→ Aim of the task
In the methodology for the Global AI Talent Tracker, how large was the random sample of NeurIPS 2019 papers?

Methodology for Global AI Talent Tracker

MacroPolo’s Global AI Talent Tracker yields insights into the balance and flow of AI research talent across countries, but these insights comprise just a few pieces of a much more complex puzzle. Completing that puzzle will require further efforts by researchers, but we hope our effort has opened the door much wider. 

This study is centered on answering these main questions:

  1. Where do top-tier AI researchers work today?
  2. What path did they take to get there?
  3. Where do top-tier AI researchers come from?

Below we explain our methodology and the choices we made in collecting and analyzing the data. 

Why focus on top-tier AI researchers?

There is a robust debate about what type of talent is most important to increase national or institutional AI capabilities. While some argue that countries should prioritize cultivating a large workforce of relatively lower-skilled AI engineers, others contend that it’s more important to prioritize developing and attracting elite researchers. 

This study isn’t intended to address that debate or take a position. We chose to focus on top-tier AI researchers because we believe this cohort is the most likely to lead the way on new areas of important and potentially breakthrough research, as well as to apply AI to highly complex real-world problems.

Why did we choose NeurIPS?

NeurIPS is generally recognized as one of the top conferences—or perhaps the top conference–in AI. The research presented at NeurIPS has a specific focus on theoretical advances in neural networks and deep learning, two of the subfields that have driven many of the recent advances in AI. 

NeurIPS is among the top two AI conferences in both the number of papers submitted and the selectivity of papers accepted. Given its popularity and selectivity, we used a random sample of papers accepted at the 2019 conference, representative of all papers accepted, and tracked the authors of those papers. 

Source

How we collected the author data

Given that NeurIPS 2019 had a total of 1,428 accepted papers, gathering granular educational and career information on all researchers is very time consuming and costly. Therefore we opted to select a random sample of 175 papers that contained a total of 675 authors. Sampling at the paper level has two positive attributes: it makes our sample both representative of the quality of papers accepted at the conference and allows us to make estimates at both the author level and the paper level. 

This sample yields a Confidence Level of 95% and a Margin of Error of 7% for estimates made about the entire population of 1,428 papers. For estimates made regarding subpopulations—such as the post-graduation employment of international students in the United States—there is a marginal decrease in the Confidence Level and an increase in the Margin of Error.

For the NeurIPS 2019 Oral Presentations (acceptance rate of 0.5%), there were 36 papers and 131 authors. We gathered the same career and educational data for these authors to serve as a proxy for the “most elite” (approximately top 0.5%) AI researchers. Given the smaller population, we were able to collect data for all 131 authors, yielding a true population statistic with zero Margin of Error.

→ Records provided
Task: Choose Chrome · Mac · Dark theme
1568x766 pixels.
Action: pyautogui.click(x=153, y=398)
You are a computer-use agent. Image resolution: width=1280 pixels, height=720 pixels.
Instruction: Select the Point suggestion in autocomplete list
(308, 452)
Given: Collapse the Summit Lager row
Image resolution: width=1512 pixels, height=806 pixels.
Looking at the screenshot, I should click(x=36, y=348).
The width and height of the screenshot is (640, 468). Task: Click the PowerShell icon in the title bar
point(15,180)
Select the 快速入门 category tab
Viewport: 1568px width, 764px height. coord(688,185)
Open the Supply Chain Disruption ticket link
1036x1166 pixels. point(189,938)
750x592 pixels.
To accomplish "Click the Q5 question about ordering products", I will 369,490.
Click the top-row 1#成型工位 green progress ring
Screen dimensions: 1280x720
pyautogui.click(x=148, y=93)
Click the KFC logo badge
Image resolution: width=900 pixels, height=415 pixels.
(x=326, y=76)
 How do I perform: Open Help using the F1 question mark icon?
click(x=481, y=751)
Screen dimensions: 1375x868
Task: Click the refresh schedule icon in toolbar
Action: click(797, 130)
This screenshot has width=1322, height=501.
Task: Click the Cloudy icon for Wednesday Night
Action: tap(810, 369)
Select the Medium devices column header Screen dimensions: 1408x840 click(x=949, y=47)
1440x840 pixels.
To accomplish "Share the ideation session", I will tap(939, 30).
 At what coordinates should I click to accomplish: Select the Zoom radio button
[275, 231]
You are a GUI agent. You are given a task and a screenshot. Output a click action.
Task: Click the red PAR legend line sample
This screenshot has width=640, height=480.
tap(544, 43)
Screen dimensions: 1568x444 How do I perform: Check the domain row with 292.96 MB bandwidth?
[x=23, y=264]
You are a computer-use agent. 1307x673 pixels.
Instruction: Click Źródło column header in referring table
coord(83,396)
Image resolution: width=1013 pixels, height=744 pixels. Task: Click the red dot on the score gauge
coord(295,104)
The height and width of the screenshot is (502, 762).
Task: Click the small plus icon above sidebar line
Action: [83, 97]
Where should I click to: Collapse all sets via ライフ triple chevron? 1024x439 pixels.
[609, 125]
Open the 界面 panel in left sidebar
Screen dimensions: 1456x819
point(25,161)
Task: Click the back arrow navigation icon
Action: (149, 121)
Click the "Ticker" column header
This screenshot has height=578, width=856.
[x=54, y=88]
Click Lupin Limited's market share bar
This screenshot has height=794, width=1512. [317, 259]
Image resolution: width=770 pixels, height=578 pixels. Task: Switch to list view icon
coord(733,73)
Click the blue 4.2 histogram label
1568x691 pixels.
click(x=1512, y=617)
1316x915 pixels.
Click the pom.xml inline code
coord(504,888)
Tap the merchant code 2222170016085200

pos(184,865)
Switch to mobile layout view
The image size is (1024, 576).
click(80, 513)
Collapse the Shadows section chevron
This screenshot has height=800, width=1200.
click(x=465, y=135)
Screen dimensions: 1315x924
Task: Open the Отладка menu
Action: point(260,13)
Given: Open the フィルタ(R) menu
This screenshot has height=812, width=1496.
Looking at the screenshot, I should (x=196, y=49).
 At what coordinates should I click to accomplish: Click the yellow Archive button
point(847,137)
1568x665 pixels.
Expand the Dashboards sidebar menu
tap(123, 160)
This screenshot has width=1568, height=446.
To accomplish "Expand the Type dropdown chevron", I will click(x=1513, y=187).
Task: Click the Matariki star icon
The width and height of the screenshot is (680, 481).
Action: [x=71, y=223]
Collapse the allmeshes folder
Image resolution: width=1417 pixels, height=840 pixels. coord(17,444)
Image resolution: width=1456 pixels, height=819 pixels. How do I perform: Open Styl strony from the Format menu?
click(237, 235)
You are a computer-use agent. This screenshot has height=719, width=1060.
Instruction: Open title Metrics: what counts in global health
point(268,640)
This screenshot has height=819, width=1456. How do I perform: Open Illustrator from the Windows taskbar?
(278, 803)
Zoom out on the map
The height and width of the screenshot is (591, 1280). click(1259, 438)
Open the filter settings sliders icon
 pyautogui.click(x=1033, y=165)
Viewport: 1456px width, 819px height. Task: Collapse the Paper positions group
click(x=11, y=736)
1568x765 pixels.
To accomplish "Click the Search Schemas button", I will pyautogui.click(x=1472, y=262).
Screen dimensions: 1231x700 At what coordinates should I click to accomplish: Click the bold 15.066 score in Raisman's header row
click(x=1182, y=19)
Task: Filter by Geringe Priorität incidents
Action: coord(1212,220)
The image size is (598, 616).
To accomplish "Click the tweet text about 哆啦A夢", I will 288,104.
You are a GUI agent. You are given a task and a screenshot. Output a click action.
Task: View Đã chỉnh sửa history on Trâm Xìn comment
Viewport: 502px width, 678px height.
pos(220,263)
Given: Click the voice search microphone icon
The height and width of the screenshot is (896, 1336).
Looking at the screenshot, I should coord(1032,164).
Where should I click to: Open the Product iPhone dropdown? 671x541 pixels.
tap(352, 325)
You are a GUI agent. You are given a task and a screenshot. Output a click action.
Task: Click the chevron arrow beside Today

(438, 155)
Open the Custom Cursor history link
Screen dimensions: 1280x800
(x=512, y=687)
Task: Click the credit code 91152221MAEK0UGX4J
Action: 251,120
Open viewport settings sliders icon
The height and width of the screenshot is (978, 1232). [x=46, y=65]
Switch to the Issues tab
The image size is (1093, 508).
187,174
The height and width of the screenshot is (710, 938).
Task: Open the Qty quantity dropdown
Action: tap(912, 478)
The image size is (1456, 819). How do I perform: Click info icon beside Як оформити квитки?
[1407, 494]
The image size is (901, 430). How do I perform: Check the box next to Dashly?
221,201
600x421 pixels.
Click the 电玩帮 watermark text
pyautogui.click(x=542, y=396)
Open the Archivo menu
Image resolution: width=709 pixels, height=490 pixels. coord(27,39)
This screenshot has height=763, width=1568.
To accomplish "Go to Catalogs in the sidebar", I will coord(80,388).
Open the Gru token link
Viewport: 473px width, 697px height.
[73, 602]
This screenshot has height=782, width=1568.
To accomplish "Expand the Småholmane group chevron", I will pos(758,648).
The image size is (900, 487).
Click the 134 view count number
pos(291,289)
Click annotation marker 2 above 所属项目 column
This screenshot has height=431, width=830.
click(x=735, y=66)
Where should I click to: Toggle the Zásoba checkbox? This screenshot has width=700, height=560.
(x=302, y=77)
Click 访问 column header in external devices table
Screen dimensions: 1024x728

→ Output below
175 papers, which contained a total of 675 authors.